Tag Archives: Norwegian Game Awards

Mosquito Mania with Trondheim Makers

How did a young student with almost no programming experience and little hardware knowledge win Game of the year and Best Technical Achievement at the Norwegian Game Awards? Perhaps most importantly, how did the title claim victory without a traditional “playscreen?”

Quite simply, Mosquito Mania isn`t really a video game in the classic sense and can probably best be defined as an audio game.

mosquitomania

Mosquito Mania started out as a student project at Music Technology at NTNU (Norwegian University of Science and Technology), with students asked to determine ”how to best use sound in terms of interaction with people.”

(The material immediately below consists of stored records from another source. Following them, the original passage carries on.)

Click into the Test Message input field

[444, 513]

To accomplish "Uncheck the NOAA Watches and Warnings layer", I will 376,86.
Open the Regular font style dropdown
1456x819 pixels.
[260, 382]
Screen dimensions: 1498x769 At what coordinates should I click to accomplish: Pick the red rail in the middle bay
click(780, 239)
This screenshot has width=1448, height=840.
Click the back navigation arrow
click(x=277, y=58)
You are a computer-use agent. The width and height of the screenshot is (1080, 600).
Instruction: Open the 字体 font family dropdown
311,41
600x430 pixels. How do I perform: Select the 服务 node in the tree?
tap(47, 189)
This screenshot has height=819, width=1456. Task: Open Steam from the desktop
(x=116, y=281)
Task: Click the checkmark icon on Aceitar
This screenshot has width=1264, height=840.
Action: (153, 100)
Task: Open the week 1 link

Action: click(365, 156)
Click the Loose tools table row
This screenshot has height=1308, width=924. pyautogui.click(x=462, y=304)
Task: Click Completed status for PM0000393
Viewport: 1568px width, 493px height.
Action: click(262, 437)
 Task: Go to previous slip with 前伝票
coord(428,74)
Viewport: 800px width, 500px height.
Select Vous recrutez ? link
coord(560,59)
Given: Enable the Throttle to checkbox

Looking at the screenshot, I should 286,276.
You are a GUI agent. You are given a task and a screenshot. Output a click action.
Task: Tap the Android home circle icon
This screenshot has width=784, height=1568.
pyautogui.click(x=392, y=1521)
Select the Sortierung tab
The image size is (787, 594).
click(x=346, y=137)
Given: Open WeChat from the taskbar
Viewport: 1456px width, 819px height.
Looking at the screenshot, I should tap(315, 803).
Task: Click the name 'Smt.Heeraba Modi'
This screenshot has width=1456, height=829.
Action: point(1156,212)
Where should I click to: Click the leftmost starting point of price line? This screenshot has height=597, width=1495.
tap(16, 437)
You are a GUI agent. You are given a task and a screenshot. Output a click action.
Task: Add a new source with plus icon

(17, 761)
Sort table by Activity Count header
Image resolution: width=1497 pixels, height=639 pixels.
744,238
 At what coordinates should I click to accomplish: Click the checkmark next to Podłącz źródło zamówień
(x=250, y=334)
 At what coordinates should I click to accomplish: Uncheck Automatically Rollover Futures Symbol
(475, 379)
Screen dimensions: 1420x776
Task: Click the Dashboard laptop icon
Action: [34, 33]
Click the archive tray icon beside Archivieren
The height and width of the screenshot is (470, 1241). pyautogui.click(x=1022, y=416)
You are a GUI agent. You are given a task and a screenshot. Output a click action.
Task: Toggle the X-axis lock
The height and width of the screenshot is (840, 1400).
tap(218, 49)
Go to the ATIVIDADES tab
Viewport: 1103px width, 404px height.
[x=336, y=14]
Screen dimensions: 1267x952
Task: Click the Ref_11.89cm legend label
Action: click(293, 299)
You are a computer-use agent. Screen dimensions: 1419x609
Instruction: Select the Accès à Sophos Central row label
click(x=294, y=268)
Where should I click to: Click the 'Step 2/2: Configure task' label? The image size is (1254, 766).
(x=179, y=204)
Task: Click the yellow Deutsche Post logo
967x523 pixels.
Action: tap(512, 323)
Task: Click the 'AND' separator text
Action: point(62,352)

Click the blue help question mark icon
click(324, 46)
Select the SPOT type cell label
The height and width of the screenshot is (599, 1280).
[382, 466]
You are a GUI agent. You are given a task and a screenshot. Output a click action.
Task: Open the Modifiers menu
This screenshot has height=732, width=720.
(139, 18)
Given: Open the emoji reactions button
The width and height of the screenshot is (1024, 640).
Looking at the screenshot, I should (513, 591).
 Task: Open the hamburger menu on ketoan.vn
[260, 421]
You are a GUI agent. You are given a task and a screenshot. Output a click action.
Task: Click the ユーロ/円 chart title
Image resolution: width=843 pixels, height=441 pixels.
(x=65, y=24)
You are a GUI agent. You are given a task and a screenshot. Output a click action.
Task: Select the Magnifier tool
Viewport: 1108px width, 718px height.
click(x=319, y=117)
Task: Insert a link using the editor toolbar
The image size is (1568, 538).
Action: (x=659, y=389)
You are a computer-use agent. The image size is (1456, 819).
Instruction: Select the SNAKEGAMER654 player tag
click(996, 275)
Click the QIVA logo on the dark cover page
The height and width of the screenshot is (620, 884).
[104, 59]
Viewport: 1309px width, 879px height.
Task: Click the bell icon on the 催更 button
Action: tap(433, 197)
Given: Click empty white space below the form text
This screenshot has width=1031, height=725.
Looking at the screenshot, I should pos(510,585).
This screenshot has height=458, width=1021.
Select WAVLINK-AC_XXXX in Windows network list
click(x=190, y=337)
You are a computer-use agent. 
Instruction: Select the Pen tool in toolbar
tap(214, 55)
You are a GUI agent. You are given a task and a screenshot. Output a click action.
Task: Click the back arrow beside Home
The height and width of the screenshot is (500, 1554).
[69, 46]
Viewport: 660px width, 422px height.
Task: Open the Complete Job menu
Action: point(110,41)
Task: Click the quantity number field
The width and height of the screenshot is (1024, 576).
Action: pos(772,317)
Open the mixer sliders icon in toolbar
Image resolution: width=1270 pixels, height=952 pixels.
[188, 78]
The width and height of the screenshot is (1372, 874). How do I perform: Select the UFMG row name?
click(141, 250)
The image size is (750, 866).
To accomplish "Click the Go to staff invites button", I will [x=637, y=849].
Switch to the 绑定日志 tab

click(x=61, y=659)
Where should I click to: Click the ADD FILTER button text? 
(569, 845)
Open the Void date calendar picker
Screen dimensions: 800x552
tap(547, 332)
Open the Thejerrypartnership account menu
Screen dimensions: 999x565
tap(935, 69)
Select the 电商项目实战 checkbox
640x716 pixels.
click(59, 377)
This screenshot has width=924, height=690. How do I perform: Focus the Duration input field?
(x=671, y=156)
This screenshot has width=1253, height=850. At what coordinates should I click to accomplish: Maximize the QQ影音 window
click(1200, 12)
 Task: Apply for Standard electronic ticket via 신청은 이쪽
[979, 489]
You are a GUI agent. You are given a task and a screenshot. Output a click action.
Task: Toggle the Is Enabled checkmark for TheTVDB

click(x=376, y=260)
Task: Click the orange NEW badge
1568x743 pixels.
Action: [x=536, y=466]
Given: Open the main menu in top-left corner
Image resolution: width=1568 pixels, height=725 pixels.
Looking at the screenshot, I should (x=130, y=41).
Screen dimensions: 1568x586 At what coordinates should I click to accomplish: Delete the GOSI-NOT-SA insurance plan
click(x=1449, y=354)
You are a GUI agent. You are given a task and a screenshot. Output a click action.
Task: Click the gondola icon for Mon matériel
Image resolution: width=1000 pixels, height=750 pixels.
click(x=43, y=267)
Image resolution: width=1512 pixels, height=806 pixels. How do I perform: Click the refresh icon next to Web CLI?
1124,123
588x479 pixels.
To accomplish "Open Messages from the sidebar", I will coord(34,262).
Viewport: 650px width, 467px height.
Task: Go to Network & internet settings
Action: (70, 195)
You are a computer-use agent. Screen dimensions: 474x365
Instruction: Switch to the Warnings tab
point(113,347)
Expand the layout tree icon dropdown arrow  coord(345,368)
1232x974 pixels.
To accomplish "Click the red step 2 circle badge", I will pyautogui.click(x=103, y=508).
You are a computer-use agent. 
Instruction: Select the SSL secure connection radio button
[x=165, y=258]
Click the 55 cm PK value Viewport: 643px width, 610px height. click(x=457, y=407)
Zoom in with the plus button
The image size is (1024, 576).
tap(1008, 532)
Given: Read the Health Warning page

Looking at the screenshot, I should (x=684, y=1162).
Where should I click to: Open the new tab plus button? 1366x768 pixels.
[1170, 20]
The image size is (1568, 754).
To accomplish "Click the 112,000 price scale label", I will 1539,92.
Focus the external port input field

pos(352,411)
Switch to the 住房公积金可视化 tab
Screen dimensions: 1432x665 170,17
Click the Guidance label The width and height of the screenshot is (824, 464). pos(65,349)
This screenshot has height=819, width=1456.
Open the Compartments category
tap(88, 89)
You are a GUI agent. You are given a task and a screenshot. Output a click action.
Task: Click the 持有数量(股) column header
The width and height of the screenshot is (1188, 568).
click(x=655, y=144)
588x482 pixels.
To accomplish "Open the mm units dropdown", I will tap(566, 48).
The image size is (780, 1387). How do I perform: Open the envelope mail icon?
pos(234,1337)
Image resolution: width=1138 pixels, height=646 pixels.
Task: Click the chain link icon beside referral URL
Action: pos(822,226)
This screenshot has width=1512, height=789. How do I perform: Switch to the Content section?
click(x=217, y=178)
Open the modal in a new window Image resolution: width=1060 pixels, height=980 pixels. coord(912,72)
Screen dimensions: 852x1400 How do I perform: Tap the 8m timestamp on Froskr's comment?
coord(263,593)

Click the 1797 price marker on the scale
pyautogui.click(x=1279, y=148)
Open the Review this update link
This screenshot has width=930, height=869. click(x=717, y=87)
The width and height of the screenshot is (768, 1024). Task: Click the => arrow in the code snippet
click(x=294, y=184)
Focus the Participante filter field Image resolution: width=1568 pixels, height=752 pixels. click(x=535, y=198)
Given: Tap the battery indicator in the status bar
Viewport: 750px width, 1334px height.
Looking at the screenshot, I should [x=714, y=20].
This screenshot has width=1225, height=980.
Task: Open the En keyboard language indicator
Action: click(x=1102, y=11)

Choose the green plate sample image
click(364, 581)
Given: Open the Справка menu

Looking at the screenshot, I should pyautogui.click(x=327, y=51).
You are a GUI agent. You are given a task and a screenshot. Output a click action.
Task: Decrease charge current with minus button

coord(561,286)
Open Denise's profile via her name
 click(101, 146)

Although most of the class chose a musical approach, Sigurd Gran-Jansen adopted a different tact. Essentially, Mosquito Mania is a game where the player is surrounded by invisible mosquito swarms whose buzz is outputted by 8 speakers. The mission? To take out as many mosquitos as you can in 60 seconds, only armed with sensors that are attached to a plastic rifle.

”My programming skills where extremely limited when I started the project, but I had a teacher who was into Arduino, and he really supported me,” Sigurd Gran-Jansen explained. “Sometimes he even sat down and helped me after working hours, and his drive was really inspirational for me to achieve this.”

The hardware setup on the gun side consists of a magnometer and an accelerometer attached to an Atmel-based Arduino board. The signal is subsequently transferred to a computer (via XBee) which in turn executes all calculations on the sound spatialization while running game algorithms. C is used to program the microcontroller, with Java, cSound, JS and MAX/MSP chosen for the software side of the project.

“I spent about 2.5 months on the project and the last two weeks I worked from 8 in the morning until 2 a night. The last four days before the Game Awards, I slept at the university, so I didn’t have to waste time traveling between my apartment and the university,” Sigurd Gran-Jansen added. “I had so much lack of sleep that I started to hallucinate. It is not cool when you see a Lion attacking a Zebra in the office at 9 p.m. Stuff like that shouldn’t happen before 1 a.m., and there should definitely be a Seal involved.”

But as probably most of us have experienced, not everything goes as planned.

“The first time I ever tested the system with actually surround sound, was the nigh before it was going to be presented and evaluated by the professors. Nothing worked,” he said. “There was no sound and the sensors went haywire! I spent the whole night, and the following day troubleshooting and do some last minute hacks, and 5 minutes before it was my turn to present the game, it worked! ‘Luck favors the prepared’ some says, and that night I felt that saying suited me.”

Clearly, one can come a long way with a great amount of creativity, the will to learn, an inspirational teacher and some easy to understand hardware.